The battle for the Labour Party has taken a decisive turn with confirmation that Owen Smith will challenge Jeremy Corbyn for the leadership. Smith, a former shadow Work & Pensions spokesman, secured 90 nominations from Labour MPs and MEPs—far more than the 51 he needed to get on the ballot—and more than Angela Eagle, who was also standing. Despite reportedly securing 72 nominations, Eagle has stepped aside to allow Smith a clear run at Corbyn. Labour’s ruling National Executive Committee (NEC) had already controversially decided that Corbyn would not require nominations to be on the leadership ballot, as the rules were unclear as to whether incumbents needed renominating during a challenge.
Labour’s leadership selection system was created during Ed Miliband’s leadership and is a variation of one-member-one-vote. Individual party members are permitted to vote, as are those who have signed up as either affiliated supporters—members of Labour-affiliated trade unions who have enrolled to vote—and registered supporters, who can vote on payment of a fee. Affiliated and registered supporters must also sign their agreement to Labour’s values.
The system’s first use in 2015 was accompanied by controversy. New members surged into the party, mainly with the intention of voting for Corbyn. The party’s membership doubled between the general election in May and the end of the year. Meanwhile, registered supporters had to pay only £3 to vote and 105,000 did so, 84 per cent of those voting for Corbyn. Many have since signed up as full members. These new members and supporters leaned heavily to the left and there were complaints about entryism and “flashmob” democracy. A vetting process weeded out some trouble-makers and members of far-left groups, but not all or probably even most.
To avoid these problems, the NEC ruled that there would be a cut-off point for members to be allowed to participate in 2016. Only those who had been members for at least six months (on or before 12th January) could vote, angering the 100,000 who have joined the party since the EU referendum (though in theory they could still sign up as registered supporters). Meanwhile, the fee for registered supporters was increased to £25, which will likely put off many, including students. The registration period is open for only two days, closing today. Affiliated supporters must have belonged to their organisations for at least six months. These rulings were expected to disadvantage Corbyn.

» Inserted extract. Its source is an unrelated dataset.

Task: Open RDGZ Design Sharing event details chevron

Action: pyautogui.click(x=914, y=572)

Supporting nominations from constituency Labour parties open today. In addition, Corbyn will be hoping to win the backing of the Unite union, Labour’s biggest affiliate. Unite’s leader, Len McCluskey, has thus far remained loyal to Corbyn. But that could easily change.

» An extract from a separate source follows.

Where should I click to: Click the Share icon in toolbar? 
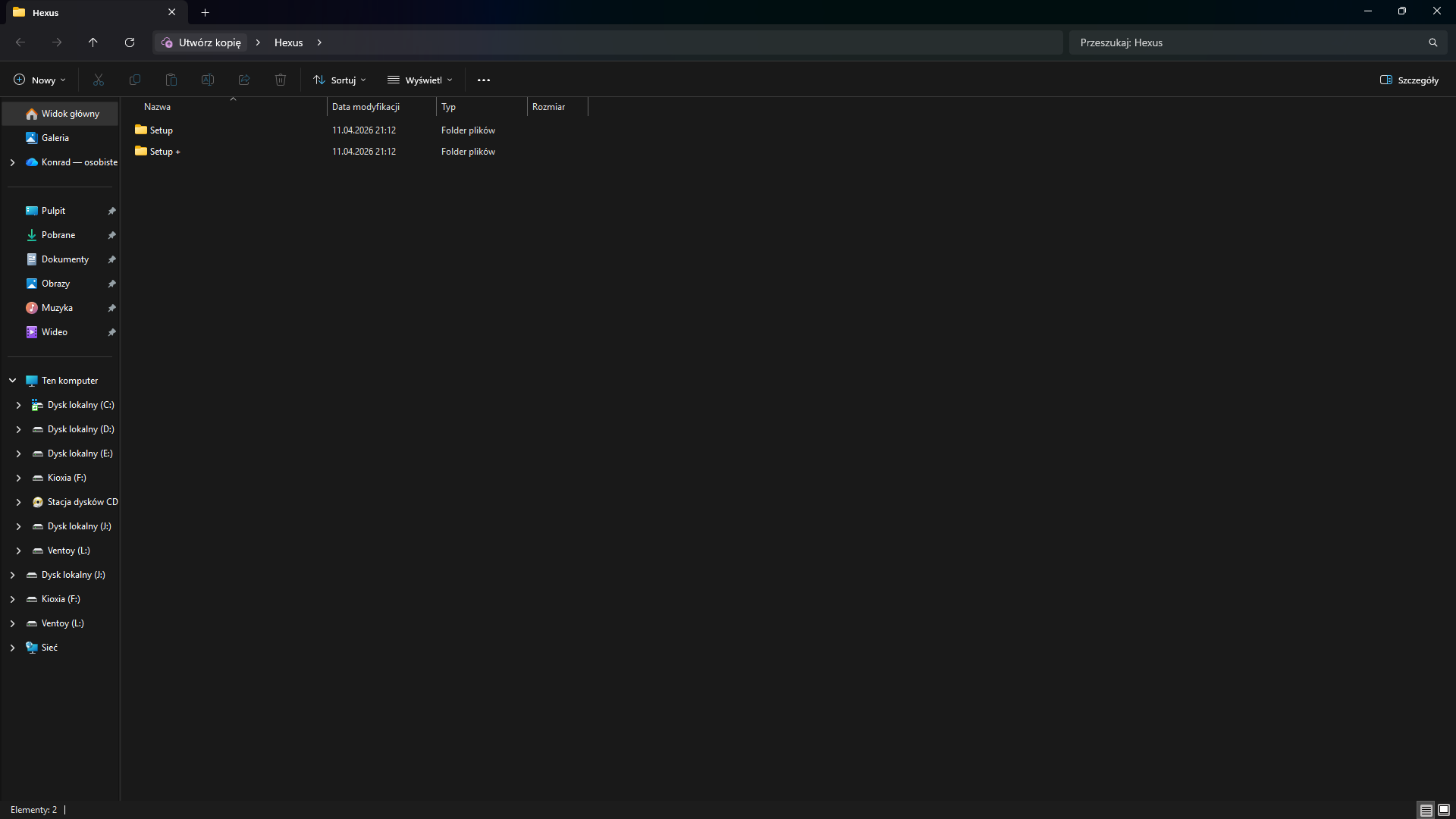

The contest now goes to Labour members and supporters in the country. A series of hustings will take place where the candidates will face off. On the basis of last year’s experience, Corbyn will also likely hold his own rallies, organised by his grassroots support group, Momentum. Another feature of the 2015 contest that will certainly be repeated this year is the cyber-campaign, where Corbyn’s supporters are particularly strong. Last year’s contest was the first genuine social-media leadership election in Britain. Social media can be used to share talking points, mobilise supporters and target opponents.
The vote is by postal ballot (full members only) or online voting. The votes of members, affiliated supporters and registered supporters are counted together—there are no separate weighted sections. The alternative vote (preferential voting) is used and the winning candidate must secure over 50 per cent. As there are only two candidates, there will not be multiple counts and reallocations of votes. Ballots are sent out in the week commencing 22nd August and must be returned by 21st September. A special conference in Liverpool will announce the result on 24th September.
Corbyn’s chances of victory received a boost on Tuesday with a YouGov poll of party members that showed him defeating Smith 62-38 in a head-to-head (once “don’t knows” were excluded). Among members who joined before the 2015 general election, Smith led 53-47, but among those who’ve joined since, Corbyn enjoys a huge 76-24 lead. They are the bedrock of his support.
But it would be unwise to write off Smith just yet. Labour is badly divided and he will pitch himself as the unity candidate who can bring together all factions. He will argue that his leftist politics chime with the membership while he can also, vitally, command the support of MPs. He will present himself as the only candidate acceptable to the whole party, both inside and outside parliament. He can point to the chaos of MPs refusing to serve on Corbyn’s front-bench and highlight the genuine danger of a split if Corbyn is re-elected.
Smith is barely known—but this is likely to play to his advantage. YouGov’s poll showed that 69 per cent of members know little or nothing about him. That could allow him to define his own image in the campaign—provided his enemies don’t define it for him first. He can present himself as the competent face of the left.
As for Corbyn, he retains strong support but there is a growing body of opposition to him among the members: 41 per cent in YouGov’s poll rated him doing badly as leader. The contest is still Corbyn’s to lose but if Smith can convince the left that its goals would be better advanced through unity, electability and competence, he could yet pull off a surprise.